There you will find ways to work by yourself, to work with friends and family, with your community and in your workplace. We had been looking forward to celebrating with Taru when our work was completely on the web.

WHY ART?

The Indian poet and Nobel prize winner Rabindranath Tagore, to whose thinking Taru introduced us, and with whom her family were closely connected, was very clear. He said:

What is art? It is the response of man’s creative soul to the call of the Real.
In Art, man reveals himself and not his objects.

Here with the BCA team Taru found something new to focus on…she seemed to be following Tagore when he said:

I have become my own version of an optimist. If I can’t make it through one door, I’ll go through another door \ or I’ll make a door. Something terrific will come no matter how dark the present.

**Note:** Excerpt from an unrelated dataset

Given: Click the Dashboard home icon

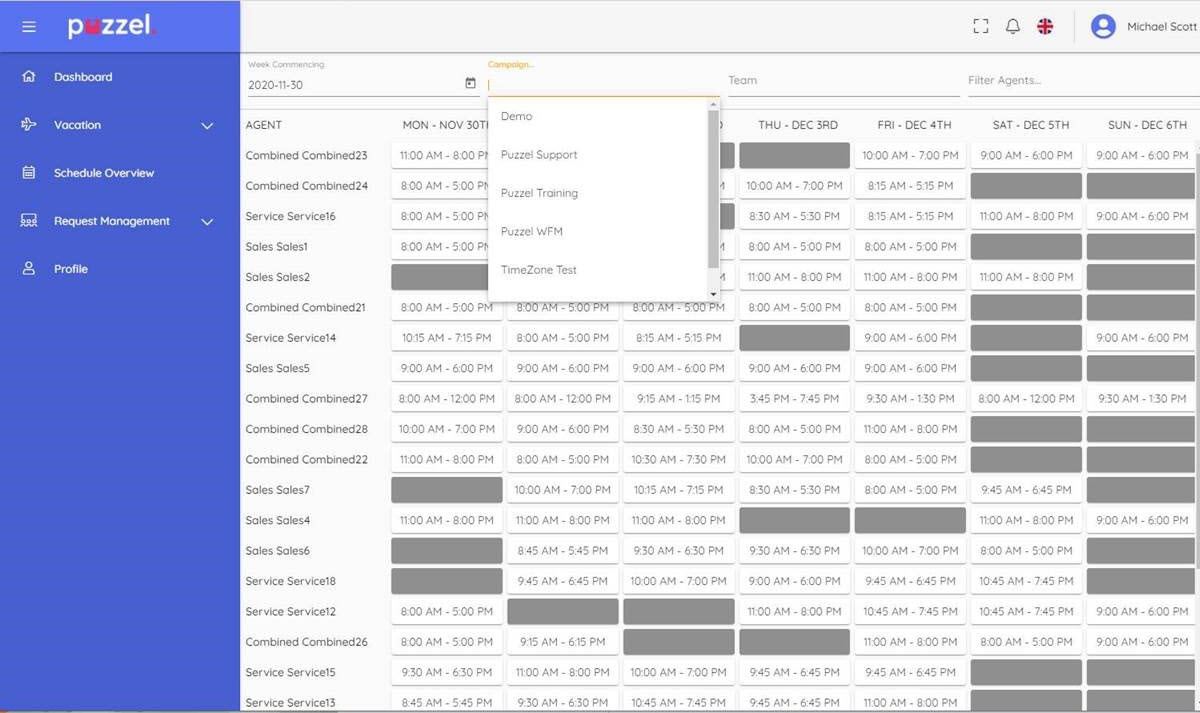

Everything comes to us that belongs to us if we create the capacity to receive it.

From the moment we met at her first BCA workshop, she was an inspiration to us. She seemed to have become a shining example of Tagore’s prayer:

Let us not pray to be sheltered from dangers but to be fearless when facing them.

She dived into her experiences, sharing with us her hopes and fears as she encountered illness, love and loss. She knew, with Tagore, that:

You can’t cross the sea merely by standing and staring at the water. You have to dive in.

We live in the world when we love it.

Life is given to us. We earn it by giving it.

I slept and dreamt that life was joy. I awoke and saw that life was service. I acted and behold, service was joy.

Taru’s own family were so precious to her, and through hearing of her love and admiration for them, we came to feel we knew them too. Taru accompanied them through all their trials and triumphs, learning from them all the time… She lived and knew only too well the worth of Tagore’s wisdom:

Don’t limit a child to your own learning, for he was born in another time.

– Love does not claim possession, but gives freedom.

– Every child comes with the message that God is not yet discouraged of man.

– Facts are many, but the truth is one.

– Bigotry tries to keep truth safe in its hand with a grip that kills it.

– If you shut the door to all errors, truth will be shut out.